Stratégie : les dix difficultés à affronter

Pour définir les bonnes stratégies, les managers sont confrontés à dix difficultés. On retrouve dans cette liste l’expression de principaux biais décisionnels que l’on connaît depuis longtemps : une surestimation des compétences (effet Dunning-Kruger), une sous-estimation du temps, des perceptions divergentes entre les stratèges et les utilisateurs, et un manque d’anticipations des effets collatéraux qui ne permettent pas d’atteindre les résultats escomptés. Autant de biais dont les effets peuvent être atténués en consacrant plus de temps en amont des projets et de la définition des stratégies.
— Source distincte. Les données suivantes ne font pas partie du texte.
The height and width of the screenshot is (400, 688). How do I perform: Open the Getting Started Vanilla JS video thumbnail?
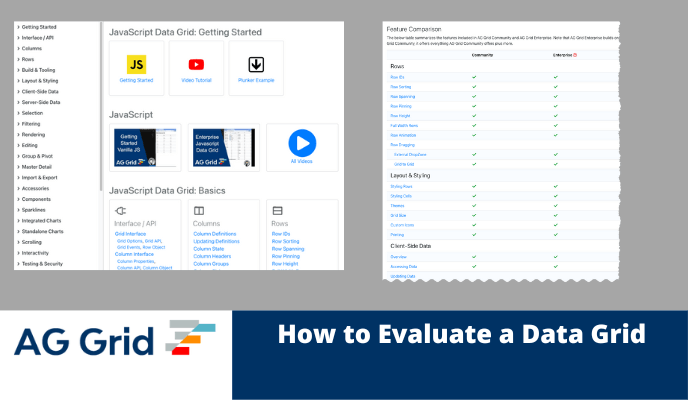tap(144, 147)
Selon Gartner, les difficultés sont les suivantes (par ordre d’importance) :

  1. Des compétences numériques insuffisantes.
  2. Une exécution de la stratégie trop lente.
  3. Des bénéfices escomptés qui ne se réalisent pas.
  4. Un défaut d’alignement entre la direction générale et les managers.
  5. Une stratégie incapable de s’appuyer sur un nombre croissant de données disponibles.
  6. Une résistance au changement et un manque de motivation.
  7. Des options de croissance non pertinentes.
  8. Des managers qui n’adhèrent pas aux initiatives tratégiques.
  9. Un management trop peu performant.
  10. Des initiatives digitales qui ne réussissent pas à transformer l’organisation.

Source : Strategy priorities in 2020, Gartner Strategy Leadership Council.
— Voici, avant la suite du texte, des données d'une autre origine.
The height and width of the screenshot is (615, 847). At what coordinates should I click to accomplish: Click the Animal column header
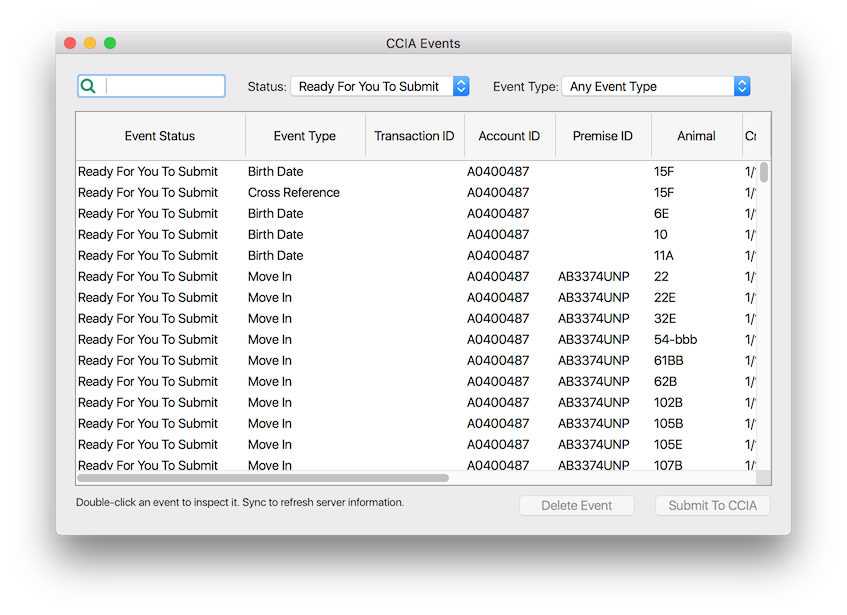696,136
Les huit biais des algorithmes

Dans le domaine de l’analyse de données, on peut identifier à la fois des biais cognitifs (lorsque le développeur modélise en fonction de ses propres perceptions) et des biais statistiques (lorsque les méthodologies ne sont pas rigoureuses) :

  • Le biais « du mouton de Parnurge » : le développeur programme en se basant sur des corrélations populaires, sans pour autant en vérifier la validité.
  • Les biais de confirmation : le concepteur de l’algorithme privilégie sa propre perception de la réalité pour analyser les données et ignorent celles qui ne vont pas dans le sens de ses croyances.
  • Le biais de corrélations illusoires : le développeur identifie des corrélations entre deux évènements qui sont indé­pendants, ou surestime un lien possible entre des données.
  • Le biais de stéréotype : il est lié au fait que, dans les réponses à des questionnaires qui alimentent les données, les individus peuvent répondre en fonction de leurs caractéristiques (psychologiques ou sociologiques) qui faussent les résultats et les corrélations.
  • Le biais des données : lorsqu’elles ne sont pas significatives, pas représentatives du phénomène à mesurer ou de mauvaise qualité.
  • Le biais de variable omise : une caractéristique est oubliée dans l’analyse, ce qui fausse les résultats et leur interprétation.
  • Le biais de sélection : lorsque l’échantillon étudié n’a pas les mêmes caractéristiques que la population en général, l’analyse n’est pas représentative.
  • Le biais d’endogénéité : l’algorithme se base sur l’analyse des données historiques mais ne tient pas compte des ajustements que les individus peuvent faire par anticipation.

Source : Guide du Big Data 2020 : 365 jours au cœur de la data économie.